La neutralité carbone, enjeu de la transition énergétique
La crise nous rappelle aussi la place particulière de l’énergie, au cœur de la transition vers la neutralité carbone, qui doit être disponible et dont le coût est déterminant pour le pouvoir d’achat des ménages et la compétitivité de nos entreprises.
La transition énergétique devra ainsi assurer tout à la fois la décarbonation, la résilience du système, et s’effectuer au meilleur coût. Difficile à cet égard de prévoir sans beaucoup d’incertitude quel sera le mix énergétique décarboné le plus compétitif à horizon 2050, tant les coûts relatifs des différentes énergies ont fortement évolué, et devraient continuer à le faire, qu’il s’agisse du nouveau nucléaire aujourd’hui beaucoup plus cher que le nucléaire historique, ou encore des énergies renouvelables dont la maturité varie – les prix du photovoltaïque ont déjà été divisés par dix, ceux de l’éolien terrestre ont baissé de 70%, tandis que les coûts de l’hydrogène vert doivent pouvoir beaucoup se réduire et que le biométhane, hier non compétitif par rapport au gaz fossile, s’est retrouvé moins cher avec la crise. Les choix publics devront donc éviter des paris excessifs sur l’une ou l’autre des technologies, rester suffisamment ouverts, et surtout agiles pour s’affiner avec le temps en tenant compte de l’évolution des technologies et des coûts.
La sobriété et l’efficacité énergétique pour réduire notre consommation
Enfin, il y a des choix sans regrets vers lesquels pointe cette crise énergétique. Pour un pays comme la France, la transition énergétique nécessitera non seulement des énergies entièrement décarbonées à horizon 2050 mais également une baisse de la consommation de 40%.

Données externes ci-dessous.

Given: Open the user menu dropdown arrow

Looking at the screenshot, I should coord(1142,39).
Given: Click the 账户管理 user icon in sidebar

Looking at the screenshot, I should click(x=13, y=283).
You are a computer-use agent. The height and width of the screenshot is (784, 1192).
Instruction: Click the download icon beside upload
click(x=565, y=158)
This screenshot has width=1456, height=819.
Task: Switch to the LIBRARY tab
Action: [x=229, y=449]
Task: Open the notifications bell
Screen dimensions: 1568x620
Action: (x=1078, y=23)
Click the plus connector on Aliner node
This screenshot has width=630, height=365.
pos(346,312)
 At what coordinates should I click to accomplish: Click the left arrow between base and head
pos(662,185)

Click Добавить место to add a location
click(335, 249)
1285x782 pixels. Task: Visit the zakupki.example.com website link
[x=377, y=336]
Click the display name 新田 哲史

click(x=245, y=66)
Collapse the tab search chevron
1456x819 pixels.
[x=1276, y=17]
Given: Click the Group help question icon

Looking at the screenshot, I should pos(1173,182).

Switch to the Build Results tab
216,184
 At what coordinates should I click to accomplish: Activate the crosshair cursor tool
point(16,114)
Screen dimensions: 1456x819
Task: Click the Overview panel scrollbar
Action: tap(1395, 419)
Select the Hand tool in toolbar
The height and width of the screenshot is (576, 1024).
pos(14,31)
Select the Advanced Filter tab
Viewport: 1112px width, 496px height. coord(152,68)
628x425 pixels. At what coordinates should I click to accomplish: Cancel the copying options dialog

Réduire la consommation d’énergie par des actions d’efficacité énergétique et de sobriété, et accélérer le déploiement des énergies renouvelables, est donc nécessaire à la fois dans une optique de court terme, et pour réussir la transition énergétique. N’opposons pas les énergies : rappelons-nous qu’en tout état de cause de nouvelles capacités de production nucléaire ne seront pas en ligne avant 2035 et que tous les scénarios de décarbonation de la France supposent une accélération du déploiement du renouvelable électrique d’ici 2030 – au premier rang desquelles l’éolien terrestre et le photovoltaïque – et la progression de la production des gaz renouvelables.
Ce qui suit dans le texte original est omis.